The Ruling Class (1972), based on the notorious play by Peter Barnes, first produced in 1968, is still startling despite feeling a bit dated. Its glaring scorn for the landed gentry seems a little phobic and obvious, but it still kicks the Nobs in the yarbles along the way. Peter O'Toole is convincingly dotty, and his sudden eruptions into song-and-dance are touchingly baffling. Director Peter Medak is affable in his dissection of the movie's rights and wrongs, and it really is worth seeking out for those of you who have a taste for PBS' Masterpiece Theatre crossed with Monty Python.
The Lady Eve (1941) from Preston Sturges, is lovingly presented on disc, and Barbara Stanwyck has never dripped with more appeal. The disc features a commentary by historian Marian Keane and a video introduction by Peter Bogdanovich, as well as the Lux Radio Theater production with Miss Stanwyck and Ray Milland.
From Italy there's Big Deal on Madonna Street (1958), a goofy spoof of sophisticated caper movies that pits a delicious cast of Marcello Mastroianni, Claudia Cardinale, Vittorio Gassman and Toto against each other in a stew of pasta and jazz. Director Mario Monicelli's genre-busting confection was later echoed in such American fare as The Hot Rock (1972) and The Brinks Job (1978).
George Sluizer's The Vanishing (1988) finally arrives on DVD as part of The Criterion Collection, and the film's stark naturalism and everyday believability contrasts handily with the utter horror of the ending. A unique movie in many ways, The Vanishing represents a remarkable coalescence of a documentary form with a gripping fictional narrative. Avoid the ill-advised 1993 remake at all costs.
George Miller's Mad Max shows up on a DVD special edition as a beautiful transfer from MGM Home Entertainment that allows American audiences to finally hear the original Australian soundtrack. For some reason star Mel Gibson and the rest of the cast were dubbed in the original theatrical and subsequent home video releases of this groundbreaking action film from Australia. But now you can finally hear them as they should have been heard all along.
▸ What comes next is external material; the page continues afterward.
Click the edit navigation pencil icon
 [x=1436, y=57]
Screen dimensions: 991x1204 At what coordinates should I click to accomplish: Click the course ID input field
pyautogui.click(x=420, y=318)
Also included are two documentaries and a running commentary from the film's designer, Jon Dowding; cinematograper David Eggby; and special effect designers Chris Murray & Tim Ridge. Alas, Miller is missing from the commentary perhaps having chosen to let the film speak for itself.
Finally we're back in apeland again with Image Entertainment's two-disc set of Behind the Planet of the Apes (1998). A detailed documentary that aired on AMC, it contains everything that any self-respecting ape aficionado could want this new DVD features a ton of extras that include the full-length make up tests of Edward G. Robinson, as well as a bunch of dailies and outtakes. The capper is an unedited video interview with Roddy McDowall that is almost as long as the movie itself.